* _Data records_
*****

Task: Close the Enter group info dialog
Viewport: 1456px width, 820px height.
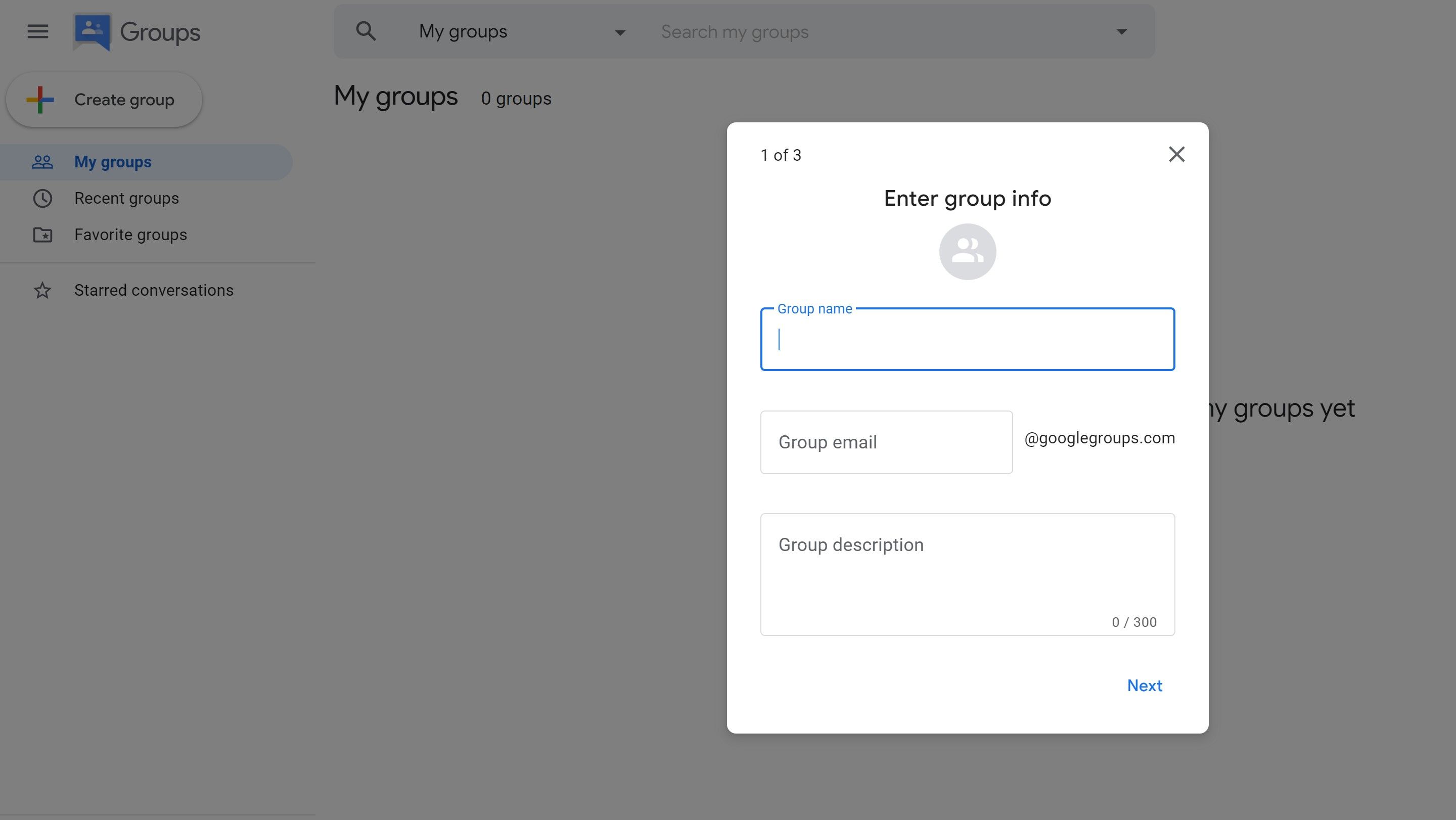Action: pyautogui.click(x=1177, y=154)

*****

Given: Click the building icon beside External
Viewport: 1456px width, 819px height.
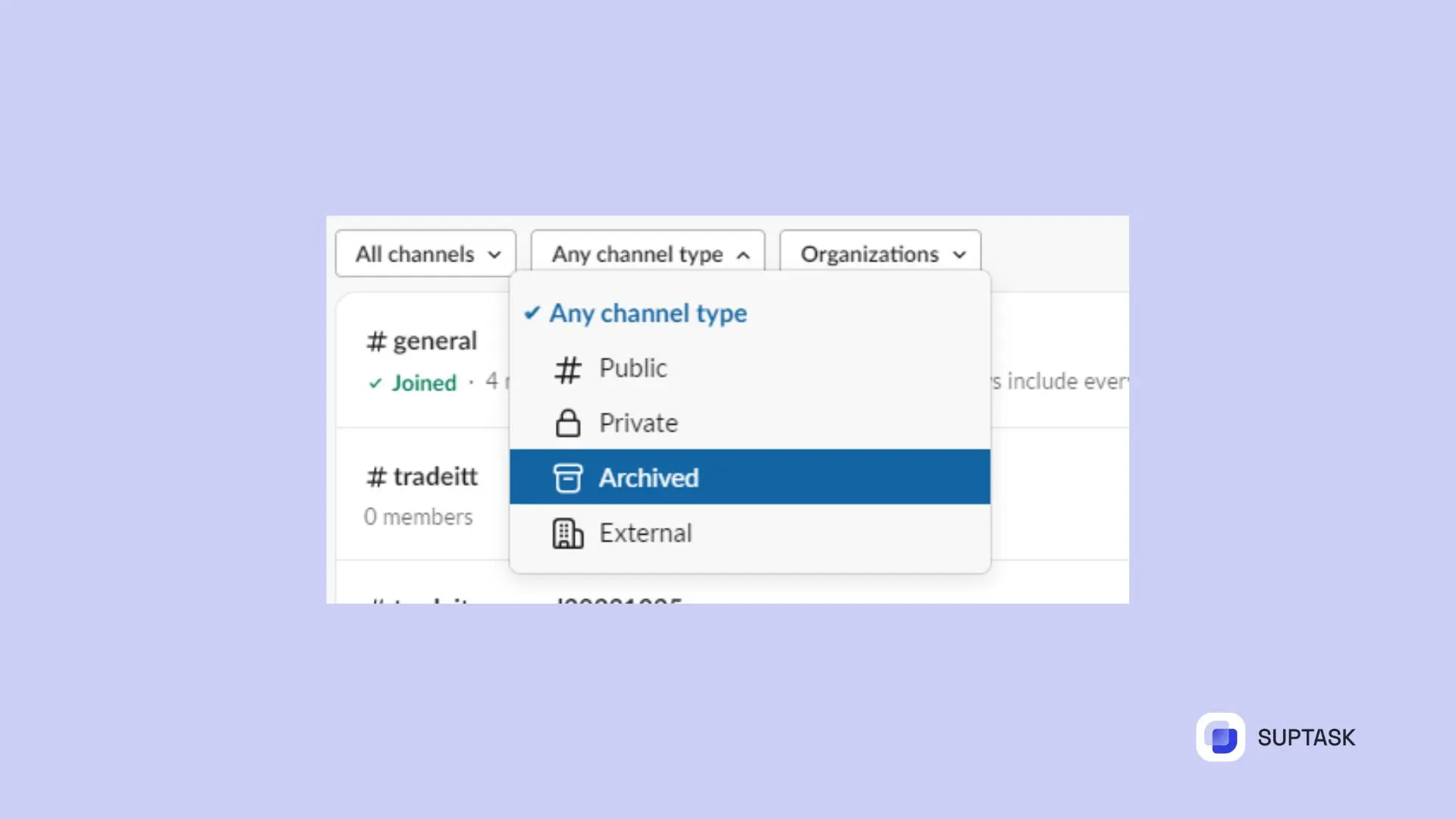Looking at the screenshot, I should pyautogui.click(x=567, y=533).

*****

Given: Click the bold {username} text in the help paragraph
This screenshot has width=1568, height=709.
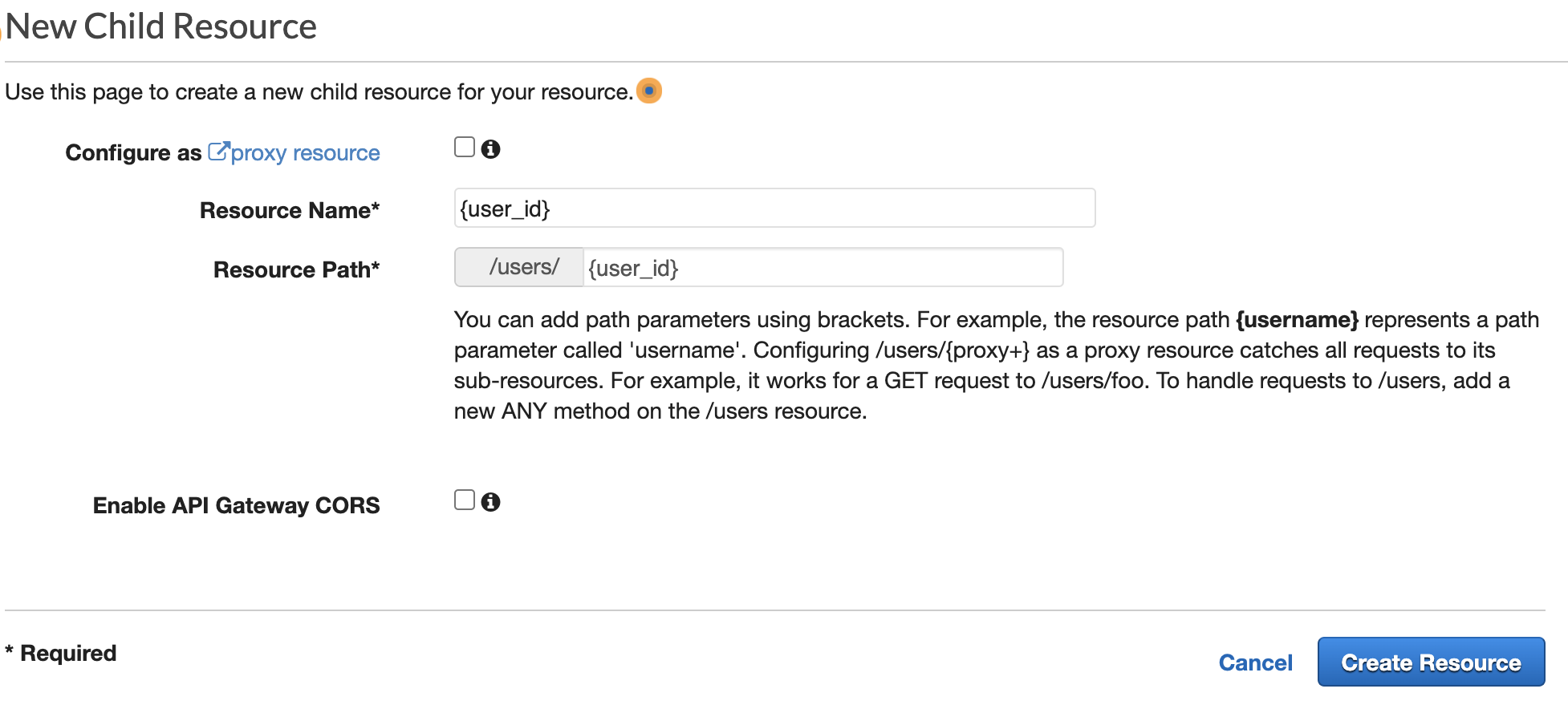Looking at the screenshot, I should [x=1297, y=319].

*****

* _Instructions for the task_
Search the data for the string "Given". List each line that has it.

* _Response area_
Given: Click the building icon beside External
Given: Click the bold {username} text in the help paragraph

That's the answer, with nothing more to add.